Apple just simplified its approach to the ongoing litigation around its alleged price fixing of e-books. A damages settlement struck on Monday with several state attorneys general and a class of plaintiffs clears the way for Apple to focus on appealing a July 2013 ruling that it fixed prices in violation of antitrust laws. The company agreed to a deal with U.S. states and consumers seeking damages of up to $840 million. A jury trial on those damages was scheduled to start next month.
Federal judge Denise Cote in Manhattan on Monday asked all sides to submit a filing by July 16, seeking approval of the proposed deal. As Bloomberg News reported, details of the agreement weren’t disclosed. Apple spokeswoman Kristin Huguet, Apple’s attorney, Theodore Boutrous, and plaintiffs’ attorney Steve Berman declined to comment.
The July trial would have been one of four lawsuits to emerge from a Justice Department investigation into e-book pricing by several companies, including Hachette Book Group, HarperCollins, and Simon & Schuster.

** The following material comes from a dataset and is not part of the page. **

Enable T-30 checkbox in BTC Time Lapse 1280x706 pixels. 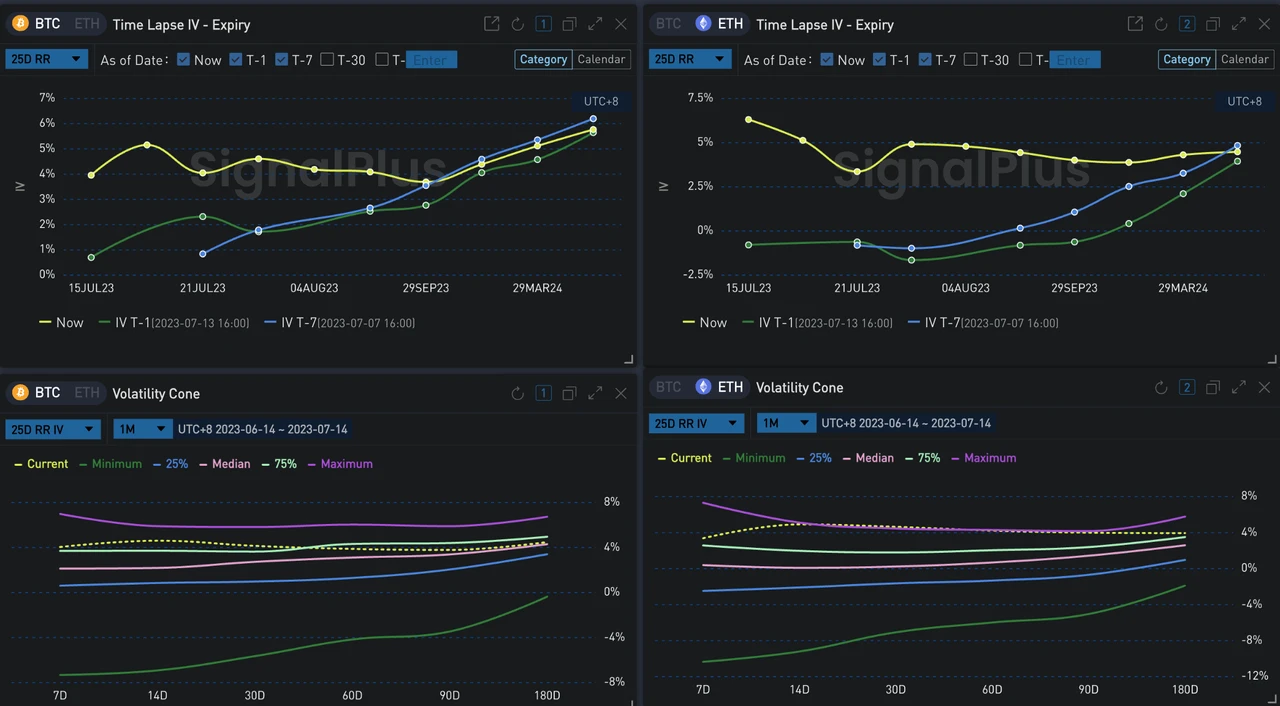coord(327,60)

All the defendants except Apple settled the various federal and state cases.
Monday’s settlement doesn’t end the main dispute between the Justice Department and Apple, which was tried last June and which Apple lost. A July ruling by Judge Cote found that the company had violated antitrust laws and colluded with book publishers to inflate the price of e-books. In February, Apple asked the Second Circuit Court of Appeals to overturn Cote’s ruling, arguing that it is “a radical departure from modern antitrust law and policy,” according to the appellate brief. “If allowed to stand, the ruling will stifle innovation, chill competition, and harm consumers. This Court should overturn it.”

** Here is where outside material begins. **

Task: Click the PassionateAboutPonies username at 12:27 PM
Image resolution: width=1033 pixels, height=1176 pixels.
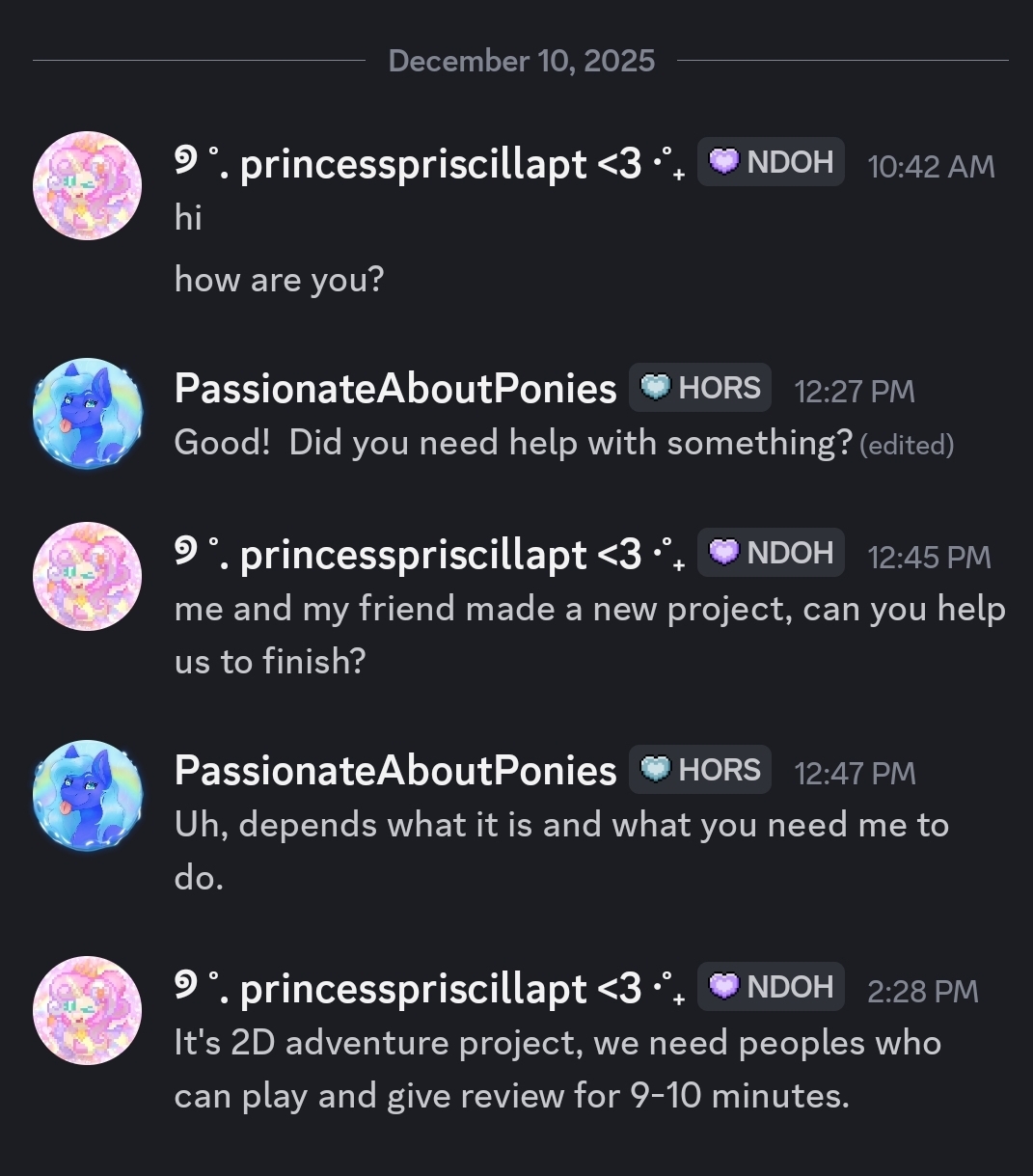Action: (x=395, y=389)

Apple, through its lawyers at the law firm Gibson, Dunn & Crutcher, has denied the price-fixing charges and called the government’s case and the arguments it was built on “absurd,” “fundamentally flawed,” and favoring “monopoly, rather than competition.” The appellate brief says Judge Cote’s ruling contradicts other Supreme Court and Second Circuit decisions in price-fixing cases. Apple’s case could itself make its way to the high court.
A little over two weeks ago, the Justice Department and the states responded to Apple’s appeal, writing in their brief that the “price-fixing conspiracy is per se unlawful under Section 1 of the Sherman Act, and Apple is liable for it.” They argue that rather than address the district court’s findings, Apple instead claimed it struck several separate agreements with publishers “whose only purpose was to facilitate Apple’s precompetitive entry into the ebook market. That characterization … cannot be reconciled with the evidence presented at trial, which demonstrated that Apple had conspired with the publishers to achieve their shared goal of eliminating ebook retail price competition and raising ebook prices.”
The brief charges Apple with putting forth unsound legal arguments, and asks that Cote’s judgement and injunction be affirmed by the appellate court. Apple’s response to the government’s brief is due by June 24.
So the settlement now focuses attention on the pending appeal, which is likely to determine the fate of the class actions and state damages cases.